A proposta do pacto partiu do presidente, que tem intensificado o discurso em defesa de ações mais duras contra a violência de gênero. Lula já declarou que assumiu esse compromisso após pedido da primeira-dama Janja da Silva, primeira a falar na cerimônia.
“Quero expressar todo orgulho do meu marido que percebeu a minha angustia”, disse.
A articulação começou em dezembro do ano passado, quando Lula reuniu ministros, integrantes do Judiciário e representantes de diferentes áreas para discutir o tema. Na época, o encontro teve caráter preliminar e não resultou em medidas concretas.
Recordes de violência
Os dados ajudam a dimensionar a urgência da iniciativa. Em 2025, o Brasil registrou 1.470 feminicídios, segundo o Ministério da Justiça e Segurança Pública, superando os 1.464 casos de 2024, que até então representavam o maior número da série.
Informações do sistema de Justiça mostram que, no mesmo ano, foram julgados em média 42 casos por dia, somando 15.453 processos, aumento de 17% em relação ao ano anterior.
O Conselho Nacional de Justiça (CNJ) aponta ainda a concessão de 621.202 medidas protetivas, cerca de 70 por hora.
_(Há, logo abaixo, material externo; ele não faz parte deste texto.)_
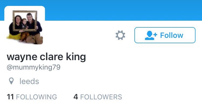Click the location pin icon
This screenshot has width=202, height=109.
click(11, 81)
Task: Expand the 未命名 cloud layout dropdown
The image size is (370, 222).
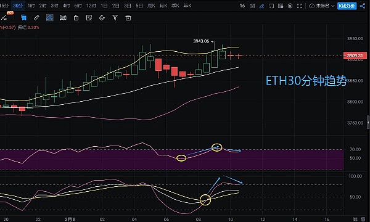Action: [322, 6]
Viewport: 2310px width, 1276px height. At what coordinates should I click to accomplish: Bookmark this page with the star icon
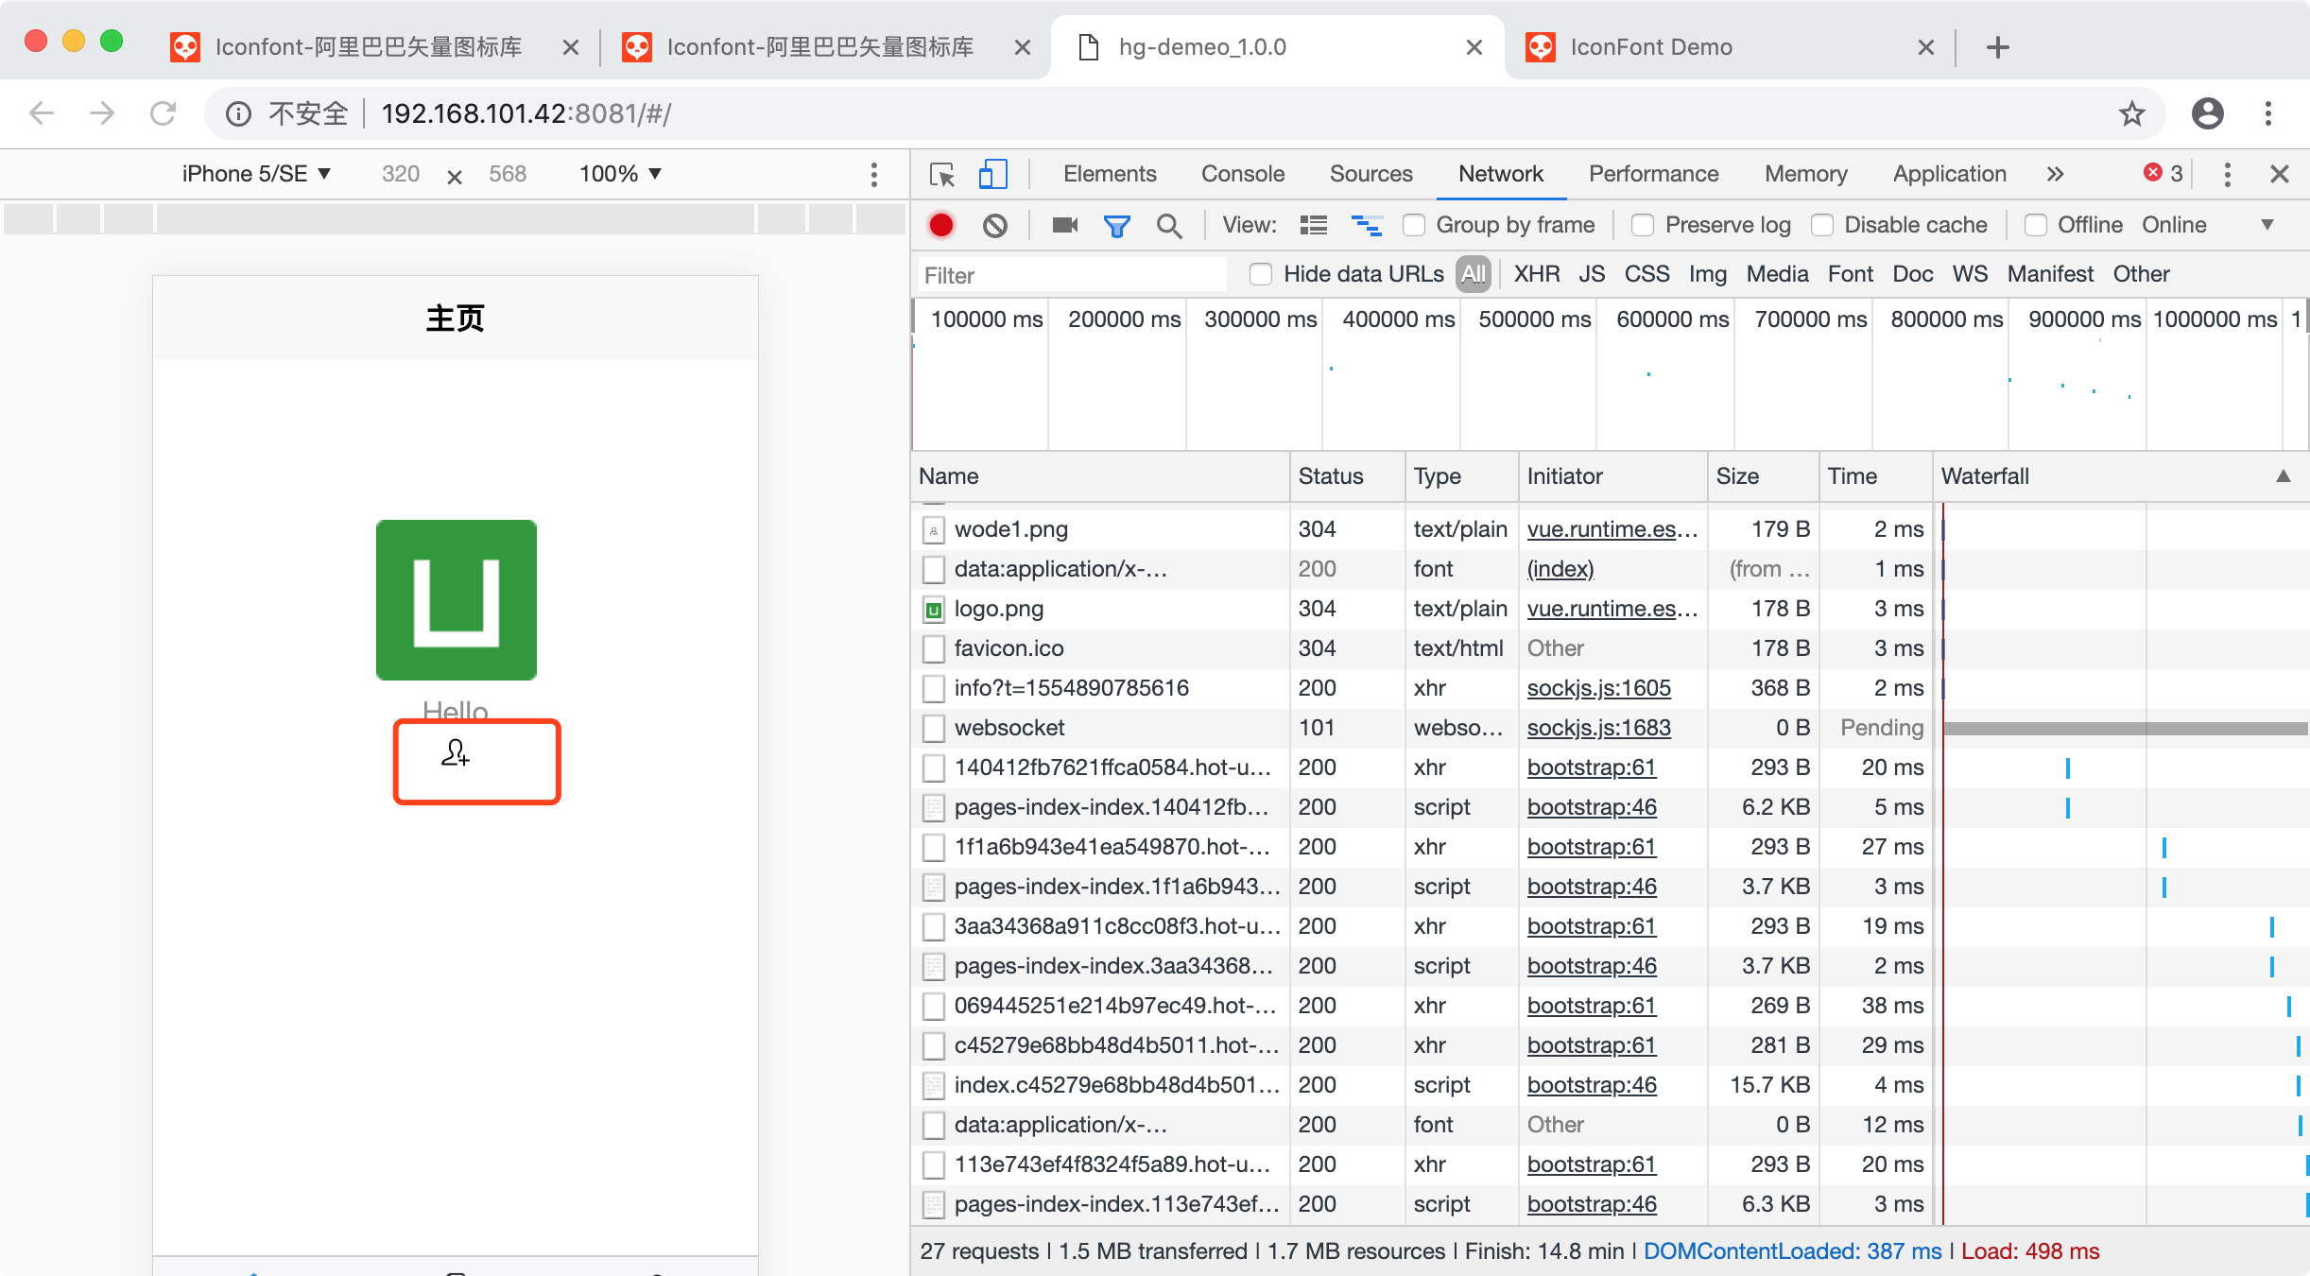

Já o Ligue 180 recebeu média de 425 denúncias diárias.
O que prevê o pacto
Entre os objetivos anunciados estão acelerar a concessão de medidas protetivas, fortalecer redes de atendimento em todo o país, ampliar ações educativas e responsabilizar agressores.
O acordo também fala em transformação da cultura institucional, promoção da igualdade de gênero, enfrentamento do machismo estrutural e respostas a novas formas de violência, como ataques digitais.
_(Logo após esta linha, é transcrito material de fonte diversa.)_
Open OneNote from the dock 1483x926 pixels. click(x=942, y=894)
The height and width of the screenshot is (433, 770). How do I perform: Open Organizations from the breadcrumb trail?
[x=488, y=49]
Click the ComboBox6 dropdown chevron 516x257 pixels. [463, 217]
Uma das ferramentas será o site TodosPorTodas.br, que reunirá informações sobre o pacto, canais de denúncia, políticas públicas e um guia com orientações práticas e conteúdos sobre comunicação responsável.
O governo promete relatórios periódicos, metas e prestação pública de contas. Até agora, no entanto, cronogramas, orçamento e programas específicos ainda não foram detalhados.